SA golf prodigy wins British Open

 Louis Oosthuizen became the fourth South African to win the Open Championship at St Andrews, Scotland, on 18 July
Louis Oosthuizen became the fourth South
African to win the Open Championship at
St Andrews, Scotland, on 18 July.
(Image: http://louis57oosthuizen.com )

 

Louis Oosthuizen beat some of the world’s top golfers to become the fourth South African to win the British Open at St Andrews, Scotland, on 18 July 2010.  

Oosthuizen, 27, took the lead with a birdie at the seventh hole early on 16 July, the second day of the oldest golfing championship.

This was his second victory outside South Africa, with his first being in March 2010 at the Open de Andalucia de Golf in Málaga, Spain. The win has catapulted Oosthuizen from 54th to 15th in the world rankings.

Speaking to the media after the tournament, he said: “It’s just unbelievable, just amazing. It’s probably going to hit me tomorrow or the week after. To win an Open championship is special, but to win it here at St Andrews is something you dream about.”

He thanked his parents and fellow South African golfing champ Ernie Els for the support they had given him throughout his career. Oosthuizen joined Els’s golf foundation at the age of 17.

Els, who won the British Open in 2002, said: “It would be difficult to find anybody in the world who is more proud of him right now. Long before anybody had heard of him, I thought that he was going to be an exceptional player.”

At the 18th hole, Oosthuizen sank a short par putt to win the tournament. He took off his cap in response to the roaring applause from the crowd, and then hugged his caddie, Zack Rasego.

“It felt so good, it was an unbelievable experience,” said Rasego. “He played so well the whole week and I have always had a belief that he is going to make it. He has been very good this whole week, he behaved well, he deserves it.”

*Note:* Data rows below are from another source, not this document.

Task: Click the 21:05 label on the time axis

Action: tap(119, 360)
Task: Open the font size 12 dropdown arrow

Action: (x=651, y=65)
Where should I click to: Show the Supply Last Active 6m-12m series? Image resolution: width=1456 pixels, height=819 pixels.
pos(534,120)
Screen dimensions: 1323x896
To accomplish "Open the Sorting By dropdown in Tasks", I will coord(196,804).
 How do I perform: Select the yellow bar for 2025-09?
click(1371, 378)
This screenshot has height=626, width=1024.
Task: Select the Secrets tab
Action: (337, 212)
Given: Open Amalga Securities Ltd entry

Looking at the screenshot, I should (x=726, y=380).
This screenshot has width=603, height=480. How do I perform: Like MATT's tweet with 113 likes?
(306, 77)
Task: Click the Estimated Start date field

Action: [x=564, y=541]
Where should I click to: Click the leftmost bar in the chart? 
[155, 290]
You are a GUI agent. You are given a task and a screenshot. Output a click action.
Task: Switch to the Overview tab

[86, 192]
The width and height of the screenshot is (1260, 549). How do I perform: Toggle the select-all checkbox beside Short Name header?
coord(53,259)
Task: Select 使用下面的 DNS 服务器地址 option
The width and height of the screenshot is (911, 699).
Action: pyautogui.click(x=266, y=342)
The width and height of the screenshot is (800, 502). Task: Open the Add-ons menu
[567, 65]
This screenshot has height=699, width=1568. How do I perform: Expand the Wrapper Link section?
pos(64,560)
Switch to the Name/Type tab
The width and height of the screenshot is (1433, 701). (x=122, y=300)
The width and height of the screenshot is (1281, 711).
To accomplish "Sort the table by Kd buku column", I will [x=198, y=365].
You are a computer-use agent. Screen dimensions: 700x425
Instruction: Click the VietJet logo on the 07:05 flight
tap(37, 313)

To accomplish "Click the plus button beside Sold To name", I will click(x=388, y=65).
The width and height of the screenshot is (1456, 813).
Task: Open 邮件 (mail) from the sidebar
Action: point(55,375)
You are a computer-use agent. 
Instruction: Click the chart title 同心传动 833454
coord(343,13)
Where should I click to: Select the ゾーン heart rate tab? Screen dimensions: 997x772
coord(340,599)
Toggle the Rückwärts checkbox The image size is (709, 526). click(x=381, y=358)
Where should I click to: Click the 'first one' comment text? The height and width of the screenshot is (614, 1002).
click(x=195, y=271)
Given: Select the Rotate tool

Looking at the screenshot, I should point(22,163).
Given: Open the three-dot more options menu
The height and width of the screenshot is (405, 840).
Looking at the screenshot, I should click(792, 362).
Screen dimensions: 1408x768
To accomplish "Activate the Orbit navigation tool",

After being presented with the coveted Claret Jug, Oosthuizen wished former South African president Nelson Mandela a happy birthday. He said that when he walked up to the 18th hole, he was thinking of the celebrated statesman, who turned 92 on the same day.

“It felt a bit special out there. What he’s done for our country is unbelievable. I would like to take this opportunity to say happy birthday to Mr Nelson Mandela back in South Africa,” Oosthuizen said.

Rasego echoed his sentiments: “It’s a proud moment for us, especially with the old man’s birthday and winning today on his birthday at St Andrews – it’s unbelievable, I’m really excited.”  

Keeping cool

Oosthuizen started the second day of the competition with partner Paul Casey, from the UK, hot on his heels from tee-off. However, at the eighth hole Oosthuizen three-putted for a bogey – while Casey had to take a penalty drop after hitting his tee shot into a bush. He wound up with a triple-bogey seven.

The South African was four shots ahead of Casey when the pair teed off on the 12th hole on the third day.

“It was actually very tight until the 12th,” Oosthuizen said. I’m proud of the way I held my nerves. I knew that I could throw a big lead away.”

He said he believed he had played well throughout the competition, but his biggest goal was to stay cool.

“It felt unbelievable walking down to the 17th and coming down the 18th. He was calm and played really well,” said Rasego.

Showing true sportsmanship, Casey also congratulated Oosthuizen for the way he handled the pressure: “That was an unbelievable performance,” he said. “He was very calm, played wonderful golf.”